Hemochromatosis is a metabolic disorder in which the body dissolves excessive amounts of iron from food. Increased iron levels in the blood poison the tissues of the liver. Pancreas, heart, pituitary gland, joints, and skin. Hemoglobin is found in millions of copies in red blood cells. Which binds to oxygen and converts into tiny oxygen transporters that allow oxygen to reach all of our body’s tissues (Whitlock et al. 2006). These hemoglobin proteins are made up of four Hemi-molecular, each of which contains iron in the midsection (McLaren et al. 2003).

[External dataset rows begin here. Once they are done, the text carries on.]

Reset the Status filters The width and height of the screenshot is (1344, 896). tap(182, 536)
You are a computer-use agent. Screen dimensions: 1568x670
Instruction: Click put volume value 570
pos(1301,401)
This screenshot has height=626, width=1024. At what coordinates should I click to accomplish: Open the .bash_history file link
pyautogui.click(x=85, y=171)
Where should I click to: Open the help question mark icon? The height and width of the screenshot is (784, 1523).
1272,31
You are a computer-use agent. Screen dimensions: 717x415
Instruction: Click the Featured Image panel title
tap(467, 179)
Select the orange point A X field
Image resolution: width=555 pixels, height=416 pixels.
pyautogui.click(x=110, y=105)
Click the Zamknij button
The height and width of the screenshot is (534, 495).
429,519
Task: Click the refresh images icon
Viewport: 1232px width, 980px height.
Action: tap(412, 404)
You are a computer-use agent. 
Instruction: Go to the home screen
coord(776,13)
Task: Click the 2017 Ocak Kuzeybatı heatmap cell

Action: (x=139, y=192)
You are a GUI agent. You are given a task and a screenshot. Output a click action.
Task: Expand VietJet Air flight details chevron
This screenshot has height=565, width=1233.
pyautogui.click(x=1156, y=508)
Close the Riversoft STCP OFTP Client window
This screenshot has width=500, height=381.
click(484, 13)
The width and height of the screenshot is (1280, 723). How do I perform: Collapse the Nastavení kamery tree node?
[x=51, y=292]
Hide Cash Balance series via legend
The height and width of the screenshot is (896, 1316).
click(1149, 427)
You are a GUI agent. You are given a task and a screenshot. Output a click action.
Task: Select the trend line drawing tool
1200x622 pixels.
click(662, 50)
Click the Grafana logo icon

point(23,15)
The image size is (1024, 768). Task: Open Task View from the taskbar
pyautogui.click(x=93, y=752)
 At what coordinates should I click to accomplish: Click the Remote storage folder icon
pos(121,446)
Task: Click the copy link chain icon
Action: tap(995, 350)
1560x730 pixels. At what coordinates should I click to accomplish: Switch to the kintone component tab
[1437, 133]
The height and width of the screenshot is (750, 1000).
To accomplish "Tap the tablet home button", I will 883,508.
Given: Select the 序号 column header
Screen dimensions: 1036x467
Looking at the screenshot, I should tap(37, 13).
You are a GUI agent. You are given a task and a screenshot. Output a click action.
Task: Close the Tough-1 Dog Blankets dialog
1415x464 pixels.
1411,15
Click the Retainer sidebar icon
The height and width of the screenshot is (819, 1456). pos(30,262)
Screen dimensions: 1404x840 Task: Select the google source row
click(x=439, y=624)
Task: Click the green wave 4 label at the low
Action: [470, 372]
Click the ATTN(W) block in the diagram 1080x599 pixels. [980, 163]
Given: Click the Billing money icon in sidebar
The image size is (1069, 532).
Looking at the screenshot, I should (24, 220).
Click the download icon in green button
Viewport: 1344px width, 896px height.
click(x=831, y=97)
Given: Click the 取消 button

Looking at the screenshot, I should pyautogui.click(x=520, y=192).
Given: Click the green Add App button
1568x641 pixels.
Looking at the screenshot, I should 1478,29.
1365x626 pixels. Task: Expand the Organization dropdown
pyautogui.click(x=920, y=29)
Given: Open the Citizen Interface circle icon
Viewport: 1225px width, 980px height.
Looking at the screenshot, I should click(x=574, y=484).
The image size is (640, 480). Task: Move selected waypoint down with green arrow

We commonly waste about 1 mg of iron per day, some through sweat, some through shed skin cells, and some through shedding gastrointestinal tract cells. Most of us consume 10 to 20 mg of iron a day throughout our diets and accumulate just about 10% of it (Adams et al. 2005). Hemochromatosis patients accumulate an abnormally high amount of iron. You can take up to 4 mg per day, despite the fact that you only need about 1 mg to compensate for your losses (Kirk et al. 2009; Ong et al. 2017).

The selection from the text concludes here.